More than half a century later, such a statement would probably make the watchmaking world smile indulgently: more than ever before, guilloché is now a must on high-end watches – and on affordable ones, too. However, the legendary pattern still carries strong associations with Swiss manufactures such as Breguet. Recently, independent watchmakers have also started using guilloché as one of their hallmarks.
Who uses it?
Today, Vacheron Constantin is considered as the first watchmaker to have made guilloché pocket watches. A few years later, around 1786, Abraham-Louis Breguet also began fitting his watches with engine-turned silver or gold dials of his own design. Under him, guilloché became an art form, with hand-engraved lines and hollowed-out the areas of the dial reserved for indications such as the power reserve, the moon’s phases, the subdial for the seconds, and so forth. A first set of patterns was born: clou de Paris hobnailing, pavé de Paris cobbling, sunburst, barleycorn, waves, cross-weave, checkerboard, flame, and many more. Today, the same kind of engine-turned guilloché work is also carried out on plates made of mother-of-pearl.
Every year, Vacheron Constantin creates a Métiers d’Art collection that uses guilloché in many instances. Here, the watch features different figures thanks to a combination of the arts of engraving, enamelling and guilloché work, playing on depth and mirror-like effects.
Now, however, independent brands have invented new forms of guilloché. For instance, Audemars Piguet’s “tapisserie” pattern on its Royal Oak collections has become well-known. Kari Voutilainen is another master of guilloché, as seen on Parmigiani Fleurier’s Transforma CBF. Breitling has redesigned its Chronomat collection; the latter features a square guilloché pattern on the dial. And no one could conceive of Jaeger-LeCoultre’s legendary Reverso without its central rectangular guilloché.
How’s it done?
Traditionally, guilloché is done by hand on a large, specially designed machine, built to multiply human strength so as to carefully chisel tiny pieces of gold or silver off the plate, thus creating the desired pattern. The guillocheur turns a crank which allows the piece to be rotated and decorated, and also advances the carriage on which the cutting tool travels, cutting the fine and regular features into the material.

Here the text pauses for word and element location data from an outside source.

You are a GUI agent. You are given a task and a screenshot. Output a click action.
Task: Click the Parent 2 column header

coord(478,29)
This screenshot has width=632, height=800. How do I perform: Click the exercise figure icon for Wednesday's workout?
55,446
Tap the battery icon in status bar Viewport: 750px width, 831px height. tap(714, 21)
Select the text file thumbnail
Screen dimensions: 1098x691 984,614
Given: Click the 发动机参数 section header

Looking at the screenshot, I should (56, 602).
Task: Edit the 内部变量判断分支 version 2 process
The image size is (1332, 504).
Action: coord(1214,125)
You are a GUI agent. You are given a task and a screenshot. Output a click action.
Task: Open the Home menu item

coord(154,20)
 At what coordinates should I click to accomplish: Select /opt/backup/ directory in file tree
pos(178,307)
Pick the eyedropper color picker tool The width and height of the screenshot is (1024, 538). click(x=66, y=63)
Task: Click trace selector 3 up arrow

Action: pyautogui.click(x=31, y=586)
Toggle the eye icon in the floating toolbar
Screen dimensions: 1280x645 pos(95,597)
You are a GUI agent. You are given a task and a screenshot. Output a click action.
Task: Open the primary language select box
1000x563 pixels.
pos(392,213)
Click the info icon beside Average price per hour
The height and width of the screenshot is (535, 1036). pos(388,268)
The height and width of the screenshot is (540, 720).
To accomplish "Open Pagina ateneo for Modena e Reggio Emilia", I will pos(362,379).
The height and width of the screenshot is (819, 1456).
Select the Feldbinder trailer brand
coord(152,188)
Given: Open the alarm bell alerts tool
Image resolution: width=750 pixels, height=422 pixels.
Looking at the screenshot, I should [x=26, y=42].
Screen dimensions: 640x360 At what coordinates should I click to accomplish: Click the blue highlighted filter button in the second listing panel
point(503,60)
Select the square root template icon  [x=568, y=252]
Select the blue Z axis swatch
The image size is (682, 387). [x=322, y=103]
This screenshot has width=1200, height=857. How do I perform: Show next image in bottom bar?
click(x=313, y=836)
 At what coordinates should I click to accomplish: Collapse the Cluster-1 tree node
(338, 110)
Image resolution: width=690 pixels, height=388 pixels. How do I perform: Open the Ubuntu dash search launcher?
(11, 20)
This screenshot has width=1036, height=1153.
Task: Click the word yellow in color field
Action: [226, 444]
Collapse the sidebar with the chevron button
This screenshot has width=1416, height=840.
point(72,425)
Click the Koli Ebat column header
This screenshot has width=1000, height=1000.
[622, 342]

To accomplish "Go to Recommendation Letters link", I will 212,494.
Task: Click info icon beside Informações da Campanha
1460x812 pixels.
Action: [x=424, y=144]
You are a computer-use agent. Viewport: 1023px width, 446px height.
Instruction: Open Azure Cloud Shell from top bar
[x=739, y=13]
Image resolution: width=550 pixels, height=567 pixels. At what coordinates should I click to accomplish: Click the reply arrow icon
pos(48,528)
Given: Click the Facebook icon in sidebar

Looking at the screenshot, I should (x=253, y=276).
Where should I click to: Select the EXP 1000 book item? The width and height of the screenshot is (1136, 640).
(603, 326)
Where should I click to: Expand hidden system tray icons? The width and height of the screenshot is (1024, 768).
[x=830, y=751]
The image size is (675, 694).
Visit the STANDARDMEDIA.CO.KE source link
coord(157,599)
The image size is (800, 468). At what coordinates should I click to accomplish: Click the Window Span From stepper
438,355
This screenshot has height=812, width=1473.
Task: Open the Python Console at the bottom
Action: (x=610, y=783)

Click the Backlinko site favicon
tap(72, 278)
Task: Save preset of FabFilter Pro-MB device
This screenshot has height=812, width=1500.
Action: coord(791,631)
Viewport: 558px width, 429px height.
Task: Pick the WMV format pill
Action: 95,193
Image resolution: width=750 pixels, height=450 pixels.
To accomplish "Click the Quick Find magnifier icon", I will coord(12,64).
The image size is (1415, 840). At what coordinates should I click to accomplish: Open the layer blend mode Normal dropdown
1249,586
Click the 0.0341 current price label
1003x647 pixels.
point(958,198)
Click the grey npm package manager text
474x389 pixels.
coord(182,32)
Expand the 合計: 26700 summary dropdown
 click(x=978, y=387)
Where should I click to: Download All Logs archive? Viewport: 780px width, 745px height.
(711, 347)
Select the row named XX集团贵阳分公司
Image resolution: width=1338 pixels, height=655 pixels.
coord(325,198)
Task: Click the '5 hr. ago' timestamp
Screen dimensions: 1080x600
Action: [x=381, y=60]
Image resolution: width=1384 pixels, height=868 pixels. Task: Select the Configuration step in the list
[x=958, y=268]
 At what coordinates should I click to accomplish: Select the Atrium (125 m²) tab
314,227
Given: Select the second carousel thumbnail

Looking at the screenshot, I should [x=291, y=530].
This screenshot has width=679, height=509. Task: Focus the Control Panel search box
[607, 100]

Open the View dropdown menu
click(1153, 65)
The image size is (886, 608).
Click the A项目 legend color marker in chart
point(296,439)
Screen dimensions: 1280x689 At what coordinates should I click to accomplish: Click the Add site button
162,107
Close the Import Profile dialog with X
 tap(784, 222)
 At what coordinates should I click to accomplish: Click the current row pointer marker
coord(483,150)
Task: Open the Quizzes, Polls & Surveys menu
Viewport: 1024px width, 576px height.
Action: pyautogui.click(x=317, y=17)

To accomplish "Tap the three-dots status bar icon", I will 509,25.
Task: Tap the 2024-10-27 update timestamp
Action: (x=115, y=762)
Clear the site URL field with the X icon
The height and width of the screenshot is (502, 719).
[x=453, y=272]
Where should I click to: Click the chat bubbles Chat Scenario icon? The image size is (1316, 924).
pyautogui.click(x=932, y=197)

Nowadays, most guilloché patterns are made by robots: the ubiquitous CNC machining, now used in all watchmaking companies. During the course of the twentieth century, with the advent of industrial techniques, hand craftsmanship carried out piece by piece was partially replaced by modern methods. Automatic machines, stamping and, more recently, CNC have emerged, allowing larger numbers of parts to be produced for less. Such methods are suitable for mass production, but do not allow for any customization; the latter remains the preserve of traditional hand engravers. That said, specialized companies and artisans guillocheurs are now endangered species. Traditional guilloché is pure craftsmanship. There is no dedicated training school, and the special machines are no longer being made.